Lyhanna : La mère de Maëlys brise le silence et accuse la justice d’inaction

Lyhanna : La mère de Maëlys brise le silence et accuse la justice d’inaction
Le meurtre de Lyhanna, une fillette du Gers, a provoqué une onde de choc qui dépasse largement les frontières de ce département du sud-ouest. Ce drame a rouvert des plaies encore à vif chez d’autres familles marquées par des tragédies similaires. Parmi elles, Jennifer De Araujo, la mère de la petite Maëlys, victime de Nordahl Lelandais en 2017, a décidé de prendre la parole avec une émotion palpable. Dans un entretien accordé à Marianne, elle exprime à la fois sa douleur persistante et une colère froide contre un système qu’elle juge défaillant.
Son témoignage intervient dans un climat déjà très tendu. Les révélations autour des signalements qui visaient le principal suspect dans l’affaire Lyhanna relancent un débat brûlant sur le fonctionnement de notre justice et sur la manière dont les alertes concernant des mineurs sont traitées. Pour Jennifer, ce n’est pas une coïncidence si ces drames se répètent. C’est le signe d’un problème systémique.
Un parallèle glaçant entre deux tragédies
Dès qu’elle a appris la disparition de Lyhanna, Jennifer De Araujo a ressenti un choc de reconnaissance. « L’enfant qui monte dans une voiture, l’exploitation de la vidéosurveillance pour retrouver sa trace… L’histoire de Lyhanna m’a tout de suite fait penser à Maëlys. Le pire pour nous fut les mois d’attente », confie-t-elle. Ces mots traduisent une mémoire encore vive, presque traumatique. Le souvenir de Maëlys, disparue dans la nuit du 26 au 27 août 2017 lors d’un mariage à Pont-de-Beauvoisin, reste douloureusement présent. Son corps n’a été retrouvé que plusieurs mois plus tard, le 14 février 2018, dans le massif de la Chartreuse.

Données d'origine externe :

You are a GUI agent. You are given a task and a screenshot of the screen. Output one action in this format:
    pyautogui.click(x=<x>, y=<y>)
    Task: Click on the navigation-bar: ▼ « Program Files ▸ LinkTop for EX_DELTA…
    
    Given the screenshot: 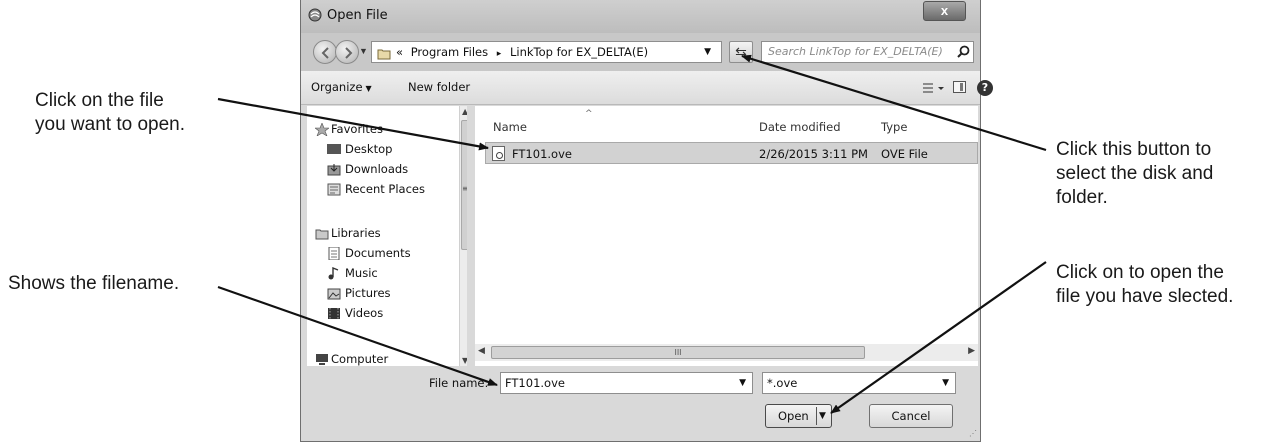 What is the action you would take?
    pyautogui.click(x=640, y=52)
    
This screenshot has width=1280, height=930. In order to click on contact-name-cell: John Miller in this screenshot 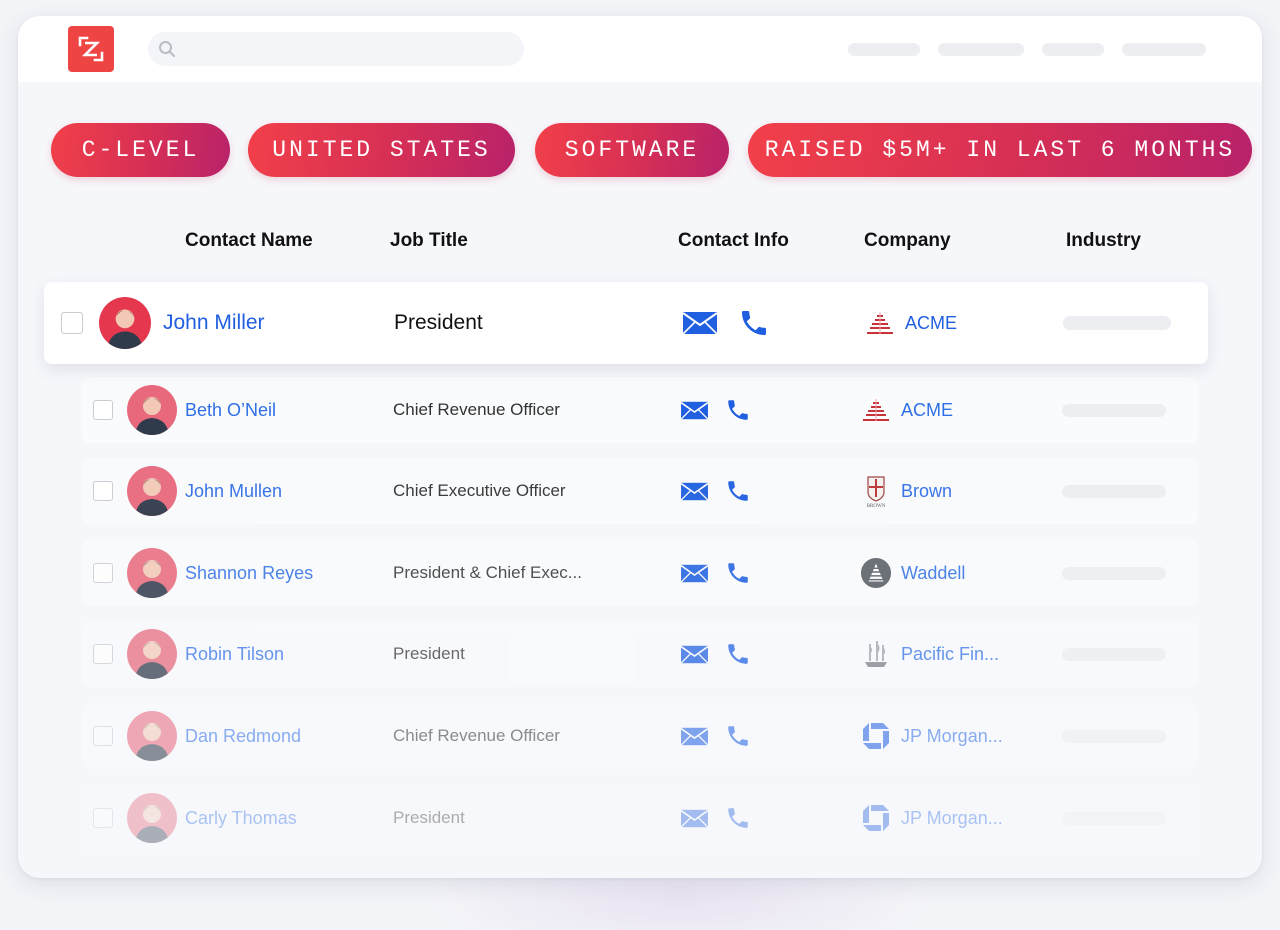, I will do `click(214, 323)`.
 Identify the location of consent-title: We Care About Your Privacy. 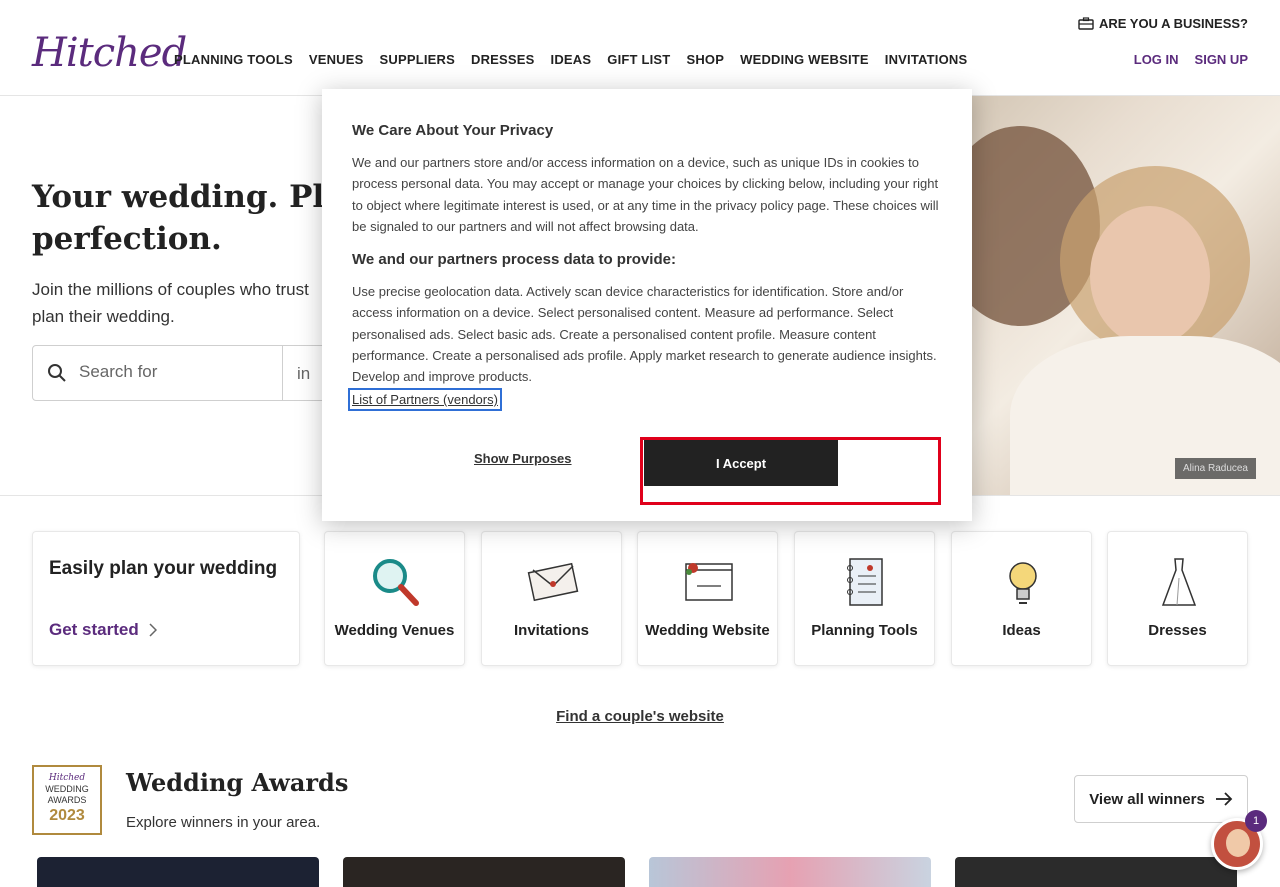
(453, 130).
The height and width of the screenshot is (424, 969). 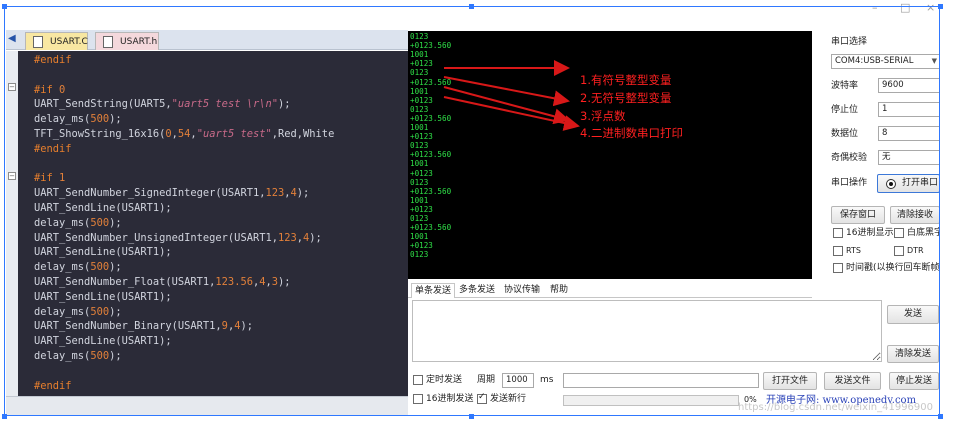 I want to click on code-token: UART_SendNumber_UnsignedInteger(USART1,, so click(x=156, y=238).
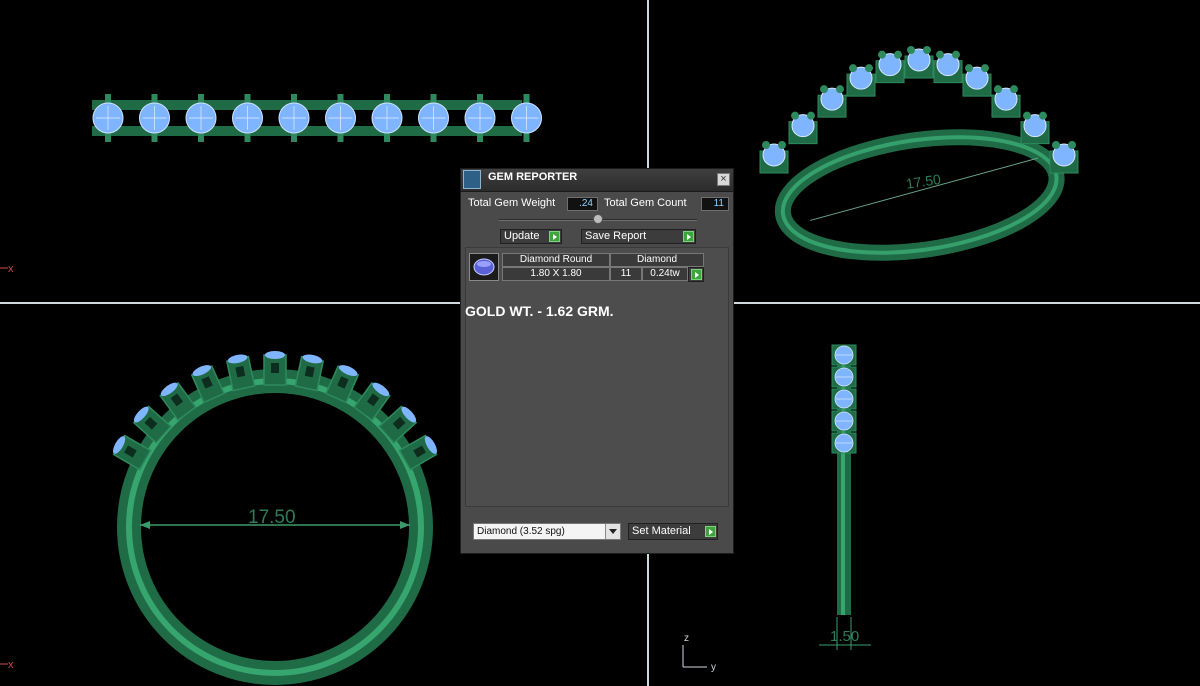 Image resolution: width=1200 pixels, height=686 pixels. Describe the element at coordinates (556, 260) in the screenshot. I see `gem-shape-cell: Diamond Round` at that location.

Depuis ce jour, Jennifer mène un combat public acharné pour la protection des enfants. Elle ne se contente pas de pleurer sa fille. Elle exige des changements concrets. Face au meurtre de Lyhanna, elle ne cache pas son exaspération. Pour elle, la parole des enfants n’est toujours pas prise au sérieux comme elle le devrait. « Quand un enfant parle, et a fortiori dépose plainte, il faut l’écouter », affirme-t-elle avec force. Cette déclaration simple mais puissante résume un problème récurrent dans de nombreuses affaires.